So a thing I’ve enjoyed doing the last few years is reading all the Hugo novel nominees; I often feel like I’m not as connected to the wider field of SF/fantasy as I used to be, and reading the award nominees at least helps me understand where the genre (or at least one part of it) is at. So this year, I’d already read T. Kingfisher’s Nettle and Bone; I’m going to wait to read Tamsyn Muir’s Nona the Ninth, as everything I’ve heard tells me that I should read this series all at once if I want to have any hope of understanding it. And that leaves four more books.
First up is Travis Baldree’s Lattes and Love. This is the story of an orc adventurer who sets up a coffee bar after retiring from the adventuring life. It’s pure fluff, one of those books with low stakes and little conflict, where the protagonist gathers a found family of misfits who realize that they all love each other. It’s a quick, light read, and well done as fluff goes. But I’m baffled at the idea that this is an award nominee—multiple award nominee, as it was also Nebula nominated! Enjoyable book, recommended on its own terms, but I hate this nomination.
Next is Silvia Moreno-Garcia’s The Daughter of Doctor Moreau. This takes the Dr. Moreau story and puts it into a remote estate in Mexico. I’ve loved Moreno-Garcia’s earlier work, particularly Mexican Gothic, a horror novel set in a similarly isolated house. This one, I didn’t like quite as much—it felt like a more straightforwardly conventional plot, without the richness and surprise of her earlier works. I didn’t read this and think “oh man, this is incredible, this needs to win awards,” but it’s a respectable nominee.
Less respectable is John Scalzi’s The Kaiju Preservation Society. I understand why it was nominated (Scalzi is popular), and the book has some merits, mostly around the world-building—the relationship the kaiju have to Earth (and their ecosystem overall) is genuinely interesting. But it’s really more of an airport book than anything else. The characters all talk in identical Scalzi snark (a mode of dialogue I really don’t love), the plot is ridiculously obvious with “shocking twists” that literally every reader will have seen coming from half a book away, and it’s just not doing anything even remotely ambitious. Scalzi himself seems to have viewed it, based on the afterword, as something of a post-Covid/Trump palate-cleanser. In the context of the Hugo, this reminds me of nothing so much as when Robert J. Sawyer would get nominated for these shitty action SF thrillers. I didn’t get it then, and I don’t get it now.
But that’s not my least favorite of the Hugo nominees; that prize goes to Mary Robinette Kowal’s The Spare Man. This book legitimately made me angry. The writing has a weird, off-putting style—it feels like it’s trying to do a hard-boiled detective thing and failing badly. The world-building is incredibly bad; we’re allegedly in a world where people take interplanetary luxury cruises, and yet everything about the society is basically the present day, except in space. Every social attitude, every social controversy, is lifted straight out of the 2020s, to the point that when one character does some retrograde pronoun usage, the protagonist chides them for being out of the 1980s, a comment that genuinely left me puzzled, as there was no hint prior that this was an alt-history instead of the future. (Oh, and a popular show is Zero Gravity Dancing With the Stars, a name that is so obnoxious for how of-five-years-ago it is, but also how lazy it is. Not Dancing Among the Stars or something, just literally we’re making it futuristic by throwing the adjective “Zero Gravity” in there. Ugh.)
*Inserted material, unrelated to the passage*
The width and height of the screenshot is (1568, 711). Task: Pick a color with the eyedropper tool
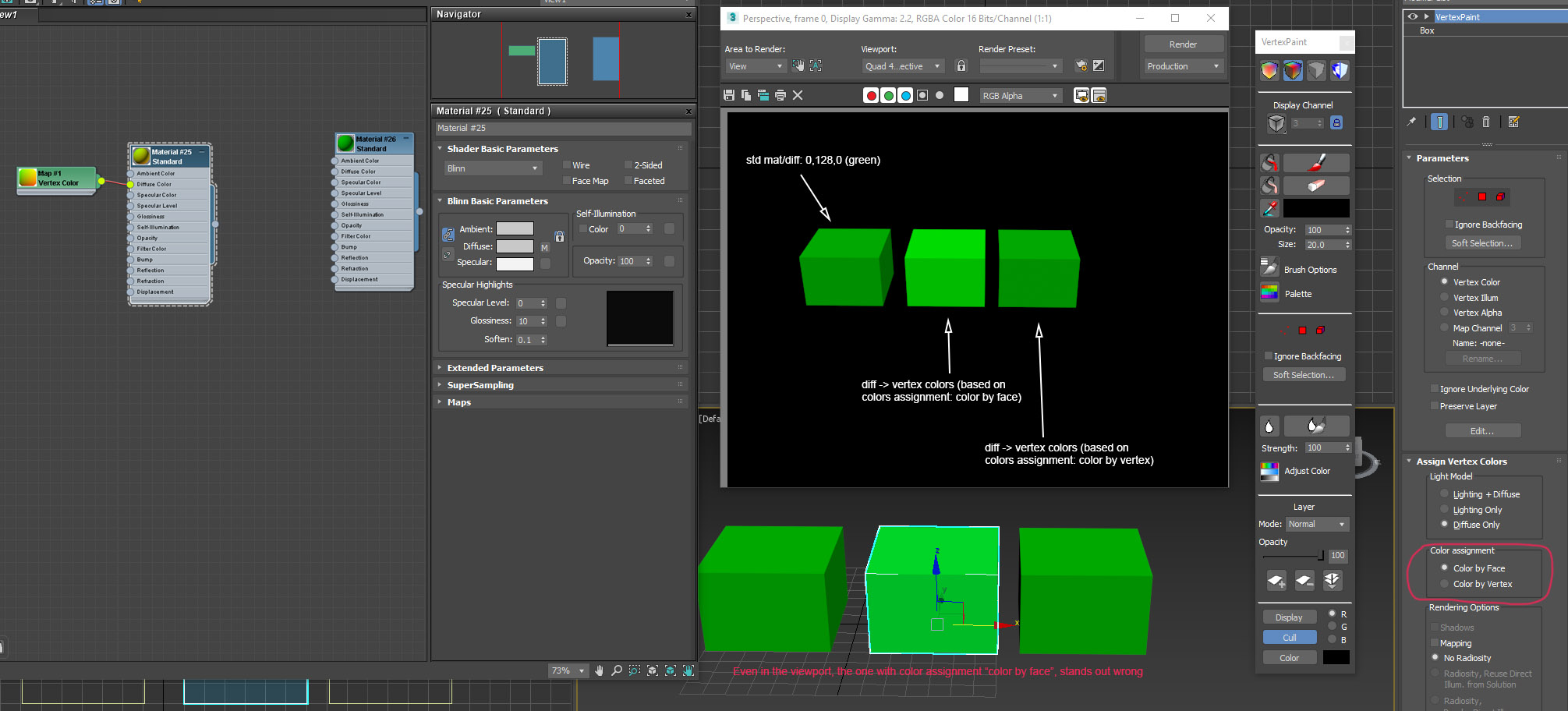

But it’s maybe the characters who are the worst part of all, because they’re rich assholes who go around being wilfully stubborn and throwing their money and power around to get their way all the time. I’m pretty sure we’re supposed to be cheering for them getting their revenge on the officious security officers who are oppressing them, but it honestly reads more like rich people having a tantrum. The only reason they’re the protagonists at all is that their opponents are cartoon villains. (Imagine a world in which cruise ship private security rent-a-cops would viciously beat and assault rich passengers! It’s absurd.) The only saving grace of this book is that its central mystery is interesting, and I wanted to find out what happened. But even though I kept turning pages, I hated every moment of reading them. Obviously, I don’t think this should have been nominated at all.
Last year’s nominees were a solid slate, but this year’s aren’t. If I were a voter, I’d give the award to Nettle and Bone more or less by default, with the Moreno-Garcia novel being my second choice. I haven’t read the Tamsyn Muir thing yet, but on the strength of Gideon, I suspect it belongs up with these two. But after that, I’d put No Award, and then layer in the last three—Baldree, Scalzi, and then Kowal at the very bottom.